5 steps to build up your savings for a home down payment
12.14.15 | Real Estate
If you're a first-time home buyer, the big challenge is saving up enough money for the down payment. Financial experts tell us you need to take aggressive steps to cut spending, add income, or do both. Here's how to proceed.
1. Set a goal and timeline. Find out the price range of the type of home you want in the area you like. Then talk to mortgage professionals like us to get an idea of the down payment you'll need, which could be up to 20% of the purchase price. Then set a timeline and figure your monthly savings goal. For example, if you need to save $20,000 in two years, you'll have to put away $833 each month.
2. Open a separate down payment savings account. This keeps the money separate and makes it easy to track progress. The experts say that when you're saving for a short-term goal, put the money in a low-risk investment such as a savings account or a CD.
3. Small steps to big savings. Put together a budget based on what you're spending, and then look at the following to make cuts:
• New clothes and impulse purchases; daily costs like a specialty coffee; monthly subscriptions; car costs you can reduce by carpooling. Always ask before spending, "Do I really need this, or do I just want it?"
• Shop in physical stores, not online, and use cash, not credit cards.
• Make cuts in gym memberships, vacations, and entertainment.
4. Big steps to bigger savings. If you can handle some lifestyle changes, consider these options:
• Move in with family for a specified period of time.

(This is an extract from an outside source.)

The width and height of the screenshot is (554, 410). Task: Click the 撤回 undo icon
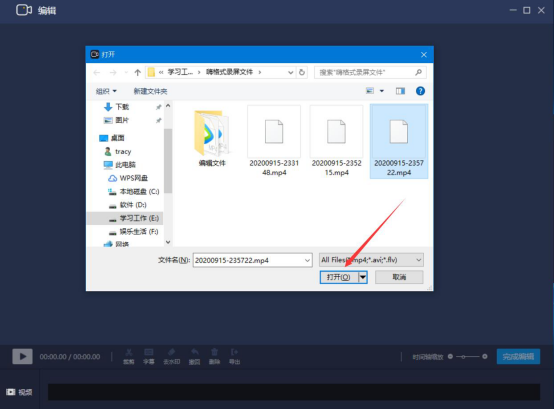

• If you have the space, take in a roommate.
• Move to a smaller apartment: the rent can be substantially lower.
• Add income by working overtime if possible, or take on another job (a part-time job at a home improvement store can even help you learn more about maintaining the home you'll buy).
• Sell your car and trade down to a lower-cost vehicle.
5. Look at retirement accounts. If you have a 401(k) and contribute more than your employer will match, think about putting that extra money into your down payment savings account. If you have an IRA, you may be able withdraw funds without penalty to buy a first home, although you might have to pay income taxes. As with all tax matters, check first with a tax professional.